- [Data excerpts]
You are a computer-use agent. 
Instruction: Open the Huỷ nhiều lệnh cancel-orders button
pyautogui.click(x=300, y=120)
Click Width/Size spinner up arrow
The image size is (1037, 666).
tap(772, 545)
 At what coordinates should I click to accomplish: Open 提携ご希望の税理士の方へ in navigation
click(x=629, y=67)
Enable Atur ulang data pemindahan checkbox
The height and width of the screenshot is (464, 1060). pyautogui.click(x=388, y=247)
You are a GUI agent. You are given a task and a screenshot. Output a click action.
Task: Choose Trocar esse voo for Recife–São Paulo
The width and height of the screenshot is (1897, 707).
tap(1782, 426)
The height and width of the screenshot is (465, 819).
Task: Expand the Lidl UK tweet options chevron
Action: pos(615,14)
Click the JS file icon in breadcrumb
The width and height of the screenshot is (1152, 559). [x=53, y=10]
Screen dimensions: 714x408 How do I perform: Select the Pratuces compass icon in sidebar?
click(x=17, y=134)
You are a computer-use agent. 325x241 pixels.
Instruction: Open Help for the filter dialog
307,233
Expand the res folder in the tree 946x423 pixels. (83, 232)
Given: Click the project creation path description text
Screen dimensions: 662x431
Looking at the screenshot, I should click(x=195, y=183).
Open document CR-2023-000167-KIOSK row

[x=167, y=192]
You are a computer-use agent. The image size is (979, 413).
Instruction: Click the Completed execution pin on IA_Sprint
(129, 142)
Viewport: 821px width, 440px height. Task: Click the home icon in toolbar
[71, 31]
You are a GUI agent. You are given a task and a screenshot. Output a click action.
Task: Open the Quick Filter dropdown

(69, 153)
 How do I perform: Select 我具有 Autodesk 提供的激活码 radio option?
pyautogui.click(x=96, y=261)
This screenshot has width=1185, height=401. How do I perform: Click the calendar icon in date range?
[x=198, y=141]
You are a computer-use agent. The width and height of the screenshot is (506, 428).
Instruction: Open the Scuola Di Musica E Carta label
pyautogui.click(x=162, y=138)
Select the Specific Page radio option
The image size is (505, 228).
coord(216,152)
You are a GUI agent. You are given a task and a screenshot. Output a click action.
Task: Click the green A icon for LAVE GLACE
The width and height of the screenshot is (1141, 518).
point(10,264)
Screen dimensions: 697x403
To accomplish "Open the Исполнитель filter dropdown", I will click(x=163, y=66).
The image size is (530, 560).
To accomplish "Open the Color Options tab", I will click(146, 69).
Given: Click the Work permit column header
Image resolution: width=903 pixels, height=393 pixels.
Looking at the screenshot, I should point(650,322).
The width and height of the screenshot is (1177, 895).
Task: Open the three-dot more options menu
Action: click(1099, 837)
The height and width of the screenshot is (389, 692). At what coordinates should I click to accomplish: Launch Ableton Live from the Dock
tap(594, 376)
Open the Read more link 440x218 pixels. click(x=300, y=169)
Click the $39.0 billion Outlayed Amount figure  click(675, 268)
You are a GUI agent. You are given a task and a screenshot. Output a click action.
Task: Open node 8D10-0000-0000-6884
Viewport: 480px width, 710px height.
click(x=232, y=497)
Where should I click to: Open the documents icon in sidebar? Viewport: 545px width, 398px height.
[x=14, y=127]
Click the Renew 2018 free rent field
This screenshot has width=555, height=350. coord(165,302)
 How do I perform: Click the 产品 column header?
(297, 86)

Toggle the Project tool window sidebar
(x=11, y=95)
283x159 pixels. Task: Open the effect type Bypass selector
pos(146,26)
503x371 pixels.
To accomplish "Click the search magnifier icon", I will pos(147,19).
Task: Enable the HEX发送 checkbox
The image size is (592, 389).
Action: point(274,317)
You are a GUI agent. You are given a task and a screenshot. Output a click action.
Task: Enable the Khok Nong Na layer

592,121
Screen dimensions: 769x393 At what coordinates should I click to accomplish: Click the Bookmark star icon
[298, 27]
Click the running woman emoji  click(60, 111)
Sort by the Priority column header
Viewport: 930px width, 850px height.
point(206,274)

- [Try it]
From the line holding "Instruction: Open the Huỷ" to the line holding "Task: Choose Trocar", inclusive, restate each line above exactly as written.

- [Output of the exercise]
Instruction: Open the Huỷ nhiều lệnh cancel-orders button
pyautogui.click(x=300, y=120)
Click Width/Size spinner up arrow
The image size is (1037, 666).
tap(772, 545)
 At what coordinates should I click to accomplish: Open 提携ご希望の税理士の方へ in navigation
click(x=629, y=67)
Enable Atur ulang data pemindahan checkbox
The height and width of the screenshot is (464, 1060). pyautogui.click(x=388, y=247)
You are a GUI agent. You are given a task and a screenshot. Output a click action.
Task: Choose Trocar esse voo for Recife–São Paulo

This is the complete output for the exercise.